E, pelo visto, foi tudo o que o infeliz lhe deixara. Por isso, ela parecera tão necessitada. Teagan sentia a mesma fome a consumi-lo.

– A viúva é bonita, Rafe? – perguntava Markham. – Talvez seja o meu dever como cavalheiro aliviar a sua solidão.

O comentário despertou-o. A ideia do corpulento Markham a impor-se à esguia e delicada Dama Misteriosa alimentou a raiva que Teagan ocultara sempre.

– Ora, Markham, se a viúva é tão decente quanto diz Rafe, ela irá preferir uma ovelha.

Markham assustou-se, mas como os outros cavalheiros apoiaram Teagan, não respondeu. Ao parar de rir, Rafe acrescentou:

– Mesmo que Markham fosse tão charmoso como o Astuto, duvido que a viúva o aceitasse. Ela era totalmente devotada ao pobre Hugh. A ferida que ele sofreu na guerra infetou e a mulher tratou do marido meses a fio. Morreu nos braços dela, ao que dizem – Rafe suspirou. – É tão romântico!

– Pare. Estou prestes lavar-me em lágrimas – brincou Westerley. – Acho que vou fazer-lhe uma visita de condolências, se ela valer o esforço.
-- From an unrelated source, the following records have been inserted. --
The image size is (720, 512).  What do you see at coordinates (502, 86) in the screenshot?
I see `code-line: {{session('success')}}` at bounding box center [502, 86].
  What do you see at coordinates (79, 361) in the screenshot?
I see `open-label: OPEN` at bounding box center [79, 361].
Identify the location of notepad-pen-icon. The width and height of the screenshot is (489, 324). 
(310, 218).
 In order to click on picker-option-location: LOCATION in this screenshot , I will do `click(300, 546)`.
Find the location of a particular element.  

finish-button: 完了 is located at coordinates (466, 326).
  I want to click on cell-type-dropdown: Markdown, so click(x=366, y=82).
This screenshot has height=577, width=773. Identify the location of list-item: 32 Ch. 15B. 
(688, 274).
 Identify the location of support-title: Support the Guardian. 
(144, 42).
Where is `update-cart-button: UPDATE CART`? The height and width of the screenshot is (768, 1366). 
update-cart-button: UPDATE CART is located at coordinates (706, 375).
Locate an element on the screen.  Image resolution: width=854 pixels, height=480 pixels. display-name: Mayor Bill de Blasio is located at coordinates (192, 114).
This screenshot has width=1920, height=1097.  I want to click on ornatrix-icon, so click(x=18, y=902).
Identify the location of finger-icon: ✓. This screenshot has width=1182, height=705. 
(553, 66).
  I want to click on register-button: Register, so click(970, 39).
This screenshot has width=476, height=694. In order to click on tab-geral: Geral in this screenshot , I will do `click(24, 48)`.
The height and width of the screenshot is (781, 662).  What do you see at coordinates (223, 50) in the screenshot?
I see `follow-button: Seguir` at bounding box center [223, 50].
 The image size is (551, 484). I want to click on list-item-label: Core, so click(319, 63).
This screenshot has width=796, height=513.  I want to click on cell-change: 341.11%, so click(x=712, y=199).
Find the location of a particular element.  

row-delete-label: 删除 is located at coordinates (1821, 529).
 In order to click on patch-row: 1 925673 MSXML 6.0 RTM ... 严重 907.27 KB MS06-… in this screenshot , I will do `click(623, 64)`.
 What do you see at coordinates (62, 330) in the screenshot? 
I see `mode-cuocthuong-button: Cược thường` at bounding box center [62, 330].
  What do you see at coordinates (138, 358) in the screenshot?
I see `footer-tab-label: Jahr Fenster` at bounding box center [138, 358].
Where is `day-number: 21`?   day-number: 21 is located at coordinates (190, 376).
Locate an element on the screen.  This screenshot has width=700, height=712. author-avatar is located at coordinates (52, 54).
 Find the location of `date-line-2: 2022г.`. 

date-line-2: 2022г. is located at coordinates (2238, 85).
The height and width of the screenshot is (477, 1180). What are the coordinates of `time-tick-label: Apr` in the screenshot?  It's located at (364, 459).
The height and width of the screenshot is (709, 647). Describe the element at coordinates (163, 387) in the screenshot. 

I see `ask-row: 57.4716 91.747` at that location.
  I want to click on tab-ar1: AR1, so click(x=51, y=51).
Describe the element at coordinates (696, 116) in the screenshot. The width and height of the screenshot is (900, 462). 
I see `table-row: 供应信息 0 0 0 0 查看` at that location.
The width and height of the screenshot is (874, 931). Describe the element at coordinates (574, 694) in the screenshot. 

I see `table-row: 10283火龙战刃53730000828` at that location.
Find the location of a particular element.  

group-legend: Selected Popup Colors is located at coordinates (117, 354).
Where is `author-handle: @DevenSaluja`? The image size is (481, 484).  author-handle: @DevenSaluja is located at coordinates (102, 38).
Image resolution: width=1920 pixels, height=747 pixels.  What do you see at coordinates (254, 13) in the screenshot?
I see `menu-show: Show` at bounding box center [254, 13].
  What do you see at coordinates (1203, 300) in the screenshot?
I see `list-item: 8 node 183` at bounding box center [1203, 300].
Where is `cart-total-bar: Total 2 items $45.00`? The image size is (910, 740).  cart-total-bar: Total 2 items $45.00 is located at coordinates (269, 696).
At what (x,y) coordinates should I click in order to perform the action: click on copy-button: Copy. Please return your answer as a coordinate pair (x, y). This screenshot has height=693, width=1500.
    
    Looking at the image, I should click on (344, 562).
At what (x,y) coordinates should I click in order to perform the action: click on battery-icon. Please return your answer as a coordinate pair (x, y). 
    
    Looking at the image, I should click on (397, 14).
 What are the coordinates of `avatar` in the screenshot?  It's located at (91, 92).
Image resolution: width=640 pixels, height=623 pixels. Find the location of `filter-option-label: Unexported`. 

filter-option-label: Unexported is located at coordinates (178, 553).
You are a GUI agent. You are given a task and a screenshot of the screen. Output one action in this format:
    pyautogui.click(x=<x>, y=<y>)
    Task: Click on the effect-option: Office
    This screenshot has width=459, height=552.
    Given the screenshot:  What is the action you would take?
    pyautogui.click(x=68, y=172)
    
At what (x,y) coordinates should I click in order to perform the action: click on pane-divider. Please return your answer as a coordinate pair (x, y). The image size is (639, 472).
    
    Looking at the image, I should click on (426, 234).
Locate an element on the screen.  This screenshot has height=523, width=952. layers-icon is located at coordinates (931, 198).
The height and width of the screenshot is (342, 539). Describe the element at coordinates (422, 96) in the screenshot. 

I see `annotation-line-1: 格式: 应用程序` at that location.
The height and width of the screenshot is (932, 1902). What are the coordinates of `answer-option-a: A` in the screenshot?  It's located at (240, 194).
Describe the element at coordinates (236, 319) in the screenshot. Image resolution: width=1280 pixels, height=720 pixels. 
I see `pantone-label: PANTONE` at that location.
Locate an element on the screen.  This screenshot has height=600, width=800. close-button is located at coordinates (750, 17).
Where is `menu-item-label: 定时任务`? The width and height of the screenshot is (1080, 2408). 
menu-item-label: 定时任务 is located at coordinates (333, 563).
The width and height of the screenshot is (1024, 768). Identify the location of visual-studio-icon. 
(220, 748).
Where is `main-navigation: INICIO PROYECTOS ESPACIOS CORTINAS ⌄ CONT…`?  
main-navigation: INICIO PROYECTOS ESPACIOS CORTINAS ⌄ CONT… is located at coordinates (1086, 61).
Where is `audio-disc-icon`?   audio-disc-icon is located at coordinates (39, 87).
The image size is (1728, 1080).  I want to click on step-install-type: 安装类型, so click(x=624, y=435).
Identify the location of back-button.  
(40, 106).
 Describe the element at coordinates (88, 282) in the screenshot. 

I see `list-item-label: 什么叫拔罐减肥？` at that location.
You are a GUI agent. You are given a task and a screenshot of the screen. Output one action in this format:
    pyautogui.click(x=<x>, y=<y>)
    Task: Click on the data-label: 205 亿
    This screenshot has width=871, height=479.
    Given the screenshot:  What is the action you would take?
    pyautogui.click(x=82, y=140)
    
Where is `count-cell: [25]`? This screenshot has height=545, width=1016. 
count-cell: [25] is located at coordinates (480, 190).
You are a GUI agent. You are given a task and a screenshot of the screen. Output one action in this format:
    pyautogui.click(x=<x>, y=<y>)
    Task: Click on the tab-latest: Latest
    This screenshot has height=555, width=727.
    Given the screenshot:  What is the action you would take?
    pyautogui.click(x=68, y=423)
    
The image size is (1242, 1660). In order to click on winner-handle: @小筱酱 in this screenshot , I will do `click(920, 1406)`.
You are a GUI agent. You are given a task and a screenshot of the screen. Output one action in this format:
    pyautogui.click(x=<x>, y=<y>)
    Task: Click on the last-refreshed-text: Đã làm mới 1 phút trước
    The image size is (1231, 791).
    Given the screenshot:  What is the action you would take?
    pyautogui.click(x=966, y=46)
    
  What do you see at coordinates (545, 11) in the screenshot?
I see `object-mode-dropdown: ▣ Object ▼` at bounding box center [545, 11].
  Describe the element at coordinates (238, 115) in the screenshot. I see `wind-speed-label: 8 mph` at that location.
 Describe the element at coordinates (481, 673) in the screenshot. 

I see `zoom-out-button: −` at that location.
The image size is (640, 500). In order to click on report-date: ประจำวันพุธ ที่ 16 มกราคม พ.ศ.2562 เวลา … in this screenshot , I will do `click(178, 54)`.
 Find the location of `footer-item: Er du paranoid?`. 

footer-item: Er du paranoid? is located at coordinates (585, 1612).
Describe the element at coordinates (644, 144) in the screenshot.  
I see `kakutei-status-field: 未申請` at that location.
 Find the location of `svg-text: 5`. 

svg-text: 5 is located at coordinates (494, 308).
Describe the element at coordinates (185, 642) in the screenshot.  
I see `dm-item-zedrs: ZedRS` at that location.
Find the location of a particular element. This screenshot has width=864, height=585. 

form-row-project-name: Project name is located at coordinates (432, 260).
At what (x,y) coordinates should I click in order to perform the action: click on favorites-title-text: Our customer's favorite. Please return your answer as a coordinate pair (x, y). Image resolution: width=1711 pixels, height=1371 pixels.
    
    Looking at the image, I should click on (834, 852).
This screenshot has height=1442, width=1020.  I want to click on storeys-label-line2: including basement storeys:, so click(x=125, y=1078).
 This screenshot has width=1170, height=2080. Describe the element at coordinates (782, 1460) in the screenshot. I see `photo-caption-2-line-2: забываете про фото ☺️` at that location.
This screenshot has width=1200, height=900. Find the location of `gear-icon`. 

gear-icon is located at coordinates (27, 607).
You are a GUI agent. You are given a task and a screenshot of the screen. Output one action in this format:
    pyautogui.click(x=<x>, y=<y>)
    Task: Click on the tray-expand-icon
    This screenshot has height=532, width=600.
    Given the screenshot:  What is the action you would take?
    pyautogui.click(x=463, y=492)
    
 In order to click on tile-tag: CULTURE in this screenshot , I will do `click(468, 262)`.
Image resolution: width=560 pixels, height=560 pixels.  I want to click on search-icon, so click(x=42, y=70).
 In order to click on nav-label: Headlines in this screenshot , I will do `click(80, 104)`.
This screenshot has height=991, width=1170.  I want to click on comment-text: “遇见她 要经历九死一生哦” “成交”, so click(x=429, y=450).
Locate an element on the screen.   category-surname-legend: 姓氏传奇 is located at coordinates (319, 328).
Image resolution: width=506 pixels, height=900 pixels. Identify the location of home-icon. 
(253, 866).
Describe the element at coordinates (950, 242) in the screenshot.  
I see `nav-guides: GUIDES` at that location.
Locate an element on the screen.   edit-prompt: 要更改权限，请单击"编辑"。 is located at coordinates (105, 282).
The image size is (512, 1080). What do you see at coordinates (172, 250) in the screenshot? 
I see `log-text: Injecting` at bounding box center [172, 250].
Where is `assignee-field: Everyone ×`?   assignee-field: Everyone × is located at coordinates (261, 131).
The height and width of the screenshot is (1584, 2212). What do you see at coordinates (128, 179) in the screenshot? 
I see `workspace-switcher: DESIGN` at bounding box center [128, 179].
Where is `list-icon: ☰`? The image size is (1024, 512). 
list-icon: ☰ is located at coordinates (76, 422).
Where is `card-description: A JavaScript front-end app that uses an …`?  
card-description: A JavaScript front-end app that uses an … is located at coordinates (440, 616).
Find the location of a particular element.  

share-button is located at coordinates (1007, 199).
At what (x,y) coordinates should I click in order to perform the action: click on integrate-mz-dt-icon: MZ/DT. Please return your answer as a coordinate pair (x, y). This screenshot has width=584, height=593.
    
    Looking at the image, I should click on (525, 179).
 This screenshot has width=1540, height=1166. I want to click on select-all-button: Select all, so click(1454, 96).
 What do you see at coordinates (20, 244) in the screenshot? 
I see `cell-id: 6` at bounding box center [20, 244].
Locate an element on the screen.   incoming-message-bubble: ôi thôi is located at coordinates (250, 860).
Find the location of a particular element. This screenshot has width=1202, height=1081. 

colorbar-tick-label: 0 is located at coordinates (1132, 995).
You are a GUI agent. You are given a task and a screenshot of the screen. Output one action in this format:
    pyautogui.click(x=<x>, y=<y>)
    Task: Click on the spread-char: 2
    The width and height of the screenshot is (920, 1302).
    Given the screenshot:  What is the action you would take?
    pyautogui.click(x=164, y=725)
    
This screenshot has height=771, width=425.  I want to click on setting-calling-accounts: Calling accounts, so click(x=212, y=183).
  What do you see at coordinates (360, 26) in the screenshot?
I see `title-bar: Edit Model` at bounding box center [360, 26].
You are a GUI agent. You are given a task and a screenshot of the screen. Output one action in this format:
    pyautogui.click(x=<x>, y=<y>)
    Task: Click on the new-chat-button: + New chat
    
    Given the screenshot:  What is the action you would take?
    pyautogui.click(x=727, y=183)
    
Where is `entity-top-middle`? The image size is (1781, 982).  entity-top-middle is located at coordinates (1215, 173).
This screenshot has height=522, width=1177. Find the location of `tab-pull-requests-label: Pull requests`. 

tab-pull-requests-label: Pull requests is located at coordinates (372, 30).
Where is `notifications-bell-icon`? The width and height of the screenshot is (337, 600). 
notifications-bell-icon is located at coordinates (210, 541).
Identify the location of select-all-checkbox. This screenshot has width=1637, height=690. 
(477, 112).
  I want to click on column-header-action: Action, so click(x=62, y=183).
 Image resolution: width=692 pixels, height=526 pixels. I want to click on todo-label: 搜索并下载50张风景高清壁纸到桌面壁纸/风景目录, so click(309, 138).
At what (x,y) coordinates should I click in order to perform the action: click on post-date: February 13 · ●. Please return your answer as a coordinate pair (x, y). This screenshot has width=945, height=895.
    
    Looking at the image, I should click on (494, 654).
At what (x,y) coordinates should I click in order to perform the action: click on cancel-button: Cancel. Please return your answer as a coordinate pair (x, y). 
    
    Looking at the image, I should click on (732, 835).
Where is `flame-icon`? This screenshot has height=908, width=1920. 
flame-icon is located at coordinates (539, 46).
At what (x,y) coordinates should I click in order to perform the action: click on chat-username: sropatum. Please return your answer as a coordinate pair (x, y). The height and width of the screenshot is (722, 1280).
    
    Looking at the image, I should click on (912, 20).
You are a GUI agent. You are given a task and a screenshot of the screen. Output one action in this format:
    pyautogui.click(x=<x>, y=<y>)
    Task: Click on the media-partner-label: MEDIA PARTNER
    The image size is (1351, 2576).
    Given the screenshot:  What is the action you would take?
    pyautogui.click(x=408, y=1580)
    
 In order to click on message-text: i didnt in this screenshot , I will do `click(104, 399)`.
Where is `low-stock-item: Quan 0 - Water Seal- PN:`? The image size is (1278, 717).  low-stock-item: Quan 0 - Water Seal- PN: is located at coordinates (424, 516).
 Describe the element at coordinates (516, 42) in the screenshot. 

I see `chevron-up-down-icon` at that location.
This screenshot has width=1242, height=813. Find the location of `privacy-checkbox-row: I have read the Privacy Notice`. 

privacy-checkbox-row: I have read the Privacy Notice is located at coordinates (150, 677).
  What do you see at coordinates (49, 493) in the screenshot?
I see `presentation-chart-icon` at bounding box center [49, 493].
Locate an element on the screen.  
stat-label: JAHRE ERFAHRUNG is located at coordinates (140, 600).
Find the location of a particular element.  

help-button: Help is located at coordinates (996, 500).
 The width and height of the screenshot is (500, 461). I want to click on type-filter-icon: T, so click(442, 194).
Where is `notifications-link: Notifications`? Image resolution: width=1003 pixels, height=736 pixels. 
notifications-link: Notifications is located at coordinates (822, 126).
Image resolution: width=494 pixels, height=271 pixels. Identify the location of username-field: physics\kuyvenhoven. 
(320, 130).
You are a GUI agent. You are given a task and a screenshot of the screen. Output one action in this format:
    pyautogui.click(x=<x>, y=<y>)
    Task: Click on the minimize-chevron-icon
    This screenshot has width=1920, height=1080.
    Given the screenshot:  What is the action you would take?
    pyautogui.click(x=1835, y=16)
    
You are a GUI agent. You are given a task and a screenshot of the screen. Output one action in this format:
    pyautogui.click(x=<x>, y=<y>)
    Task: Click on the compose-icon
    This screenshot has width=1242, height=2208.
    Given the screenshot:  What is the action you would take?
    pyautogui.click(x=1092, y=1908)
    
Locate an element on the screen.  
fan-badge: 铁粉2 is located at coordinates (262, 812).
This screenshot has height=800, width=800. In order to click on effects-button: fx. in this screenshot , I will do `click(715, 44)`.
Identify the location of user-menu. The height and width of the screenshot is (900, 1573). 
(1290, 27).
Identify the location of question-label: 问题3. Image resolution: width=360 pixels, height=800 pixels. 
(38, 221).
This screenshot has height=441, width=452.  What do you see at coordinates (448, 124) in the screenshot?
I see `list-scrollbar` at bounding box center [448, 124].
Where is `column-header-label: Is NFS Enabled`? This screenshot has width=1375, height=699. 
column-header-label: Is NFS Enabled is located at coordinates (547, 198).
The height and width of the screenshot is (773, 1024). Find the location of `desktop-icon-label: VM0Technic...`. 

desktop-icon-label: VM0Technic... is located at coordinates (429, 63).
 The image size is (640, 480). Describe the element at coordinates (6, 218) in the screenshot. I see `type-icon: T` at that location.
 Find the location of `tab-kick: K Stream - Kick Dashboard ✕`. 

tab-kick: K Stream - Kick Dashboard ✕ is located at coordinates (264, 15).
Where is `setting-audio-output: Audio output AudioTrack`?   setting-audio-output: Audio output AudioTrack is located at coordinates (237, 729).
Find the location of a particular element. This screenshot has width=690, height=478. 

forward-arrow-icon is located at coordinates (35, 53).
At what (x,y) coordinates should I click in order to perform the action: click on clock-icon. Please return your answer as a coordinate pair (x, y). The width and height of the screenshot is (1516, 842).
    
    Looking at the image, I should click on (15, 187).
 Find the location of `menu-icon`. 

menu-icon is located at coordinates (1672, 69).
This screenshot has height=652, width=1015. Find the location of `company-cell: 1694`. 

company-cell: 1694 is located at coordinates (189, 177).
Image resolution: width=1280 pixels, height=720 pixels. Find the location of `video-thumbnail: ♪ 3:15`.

Rafe?

– Só se você apreciar um rosto ingénuo, com grandes olhos castanhos, cabelos muitos sedosos e um corpo… – Rafe traçou a curva da taça de conhaque.

Era o suficiente, pensou Teagan. A Dama Misteriosa pertencia-lhe.

– Duvido que esteja suficientemente sóbrio para evitar bater numa árvore – disse, sarcástico. – No entanto, é melhor apressar-se, já que terá de passar um tempo interminável a tomar chá na sala, enquanto pensa numa forma de conquistar a viúva. Mas se prefere isso a usufruir das companhias magníficas que o nosso anfitrião nos oferece… – deixou a frase em aberto, de propósito. – A ruiva é mesmo fogosa?

Markham riu, maravilhado.

– Pode apostar. Pensando bem, este jogo está muito monótono. Acho que vou procurar aquela ruiva.

– Passe-me o taco, Markham – pediu Teagan. – Westerley, está fora ou posso contar que encherei os meus bolsos com o seu ouro?

Quando o homem franziu o sobrolho, Teagan prendeu a respiração. Não podia levantar suspeitas.

– Estou dentro – disse Westerley, por fim. – Nenhuma mulher vale a minha sobriedade, ainda mais tendo de ser persuadida. Guarde-me a loira, Markham.

Aliviado, Teagan voltou a ver lorde Riverton a estudá-lo. O nobre não participara nas pilhérias, continuando o jogo como se não estivesse ali. No entanto, quando encarou Teagan, os lábios do homem curvaram-se num sorriso subtil.

Teagan teve a nítida sensação que lorde Riverton percebera exatamente o que ele queria obter com aquela conversa.

Disparate, pensou. Posicionou o taco, respirou fundo e deu uma tacada na bola. Se a sua amiga sorte continuasse a sorrir-lhe, no próximo passeio a cavalo, os seus bolsos estariam repletos de libras. Após tratar dos negócios, Teagan poderia dar-se ao luxo de perseguir apenas o prazer… o dele e o de uma dama muito especial.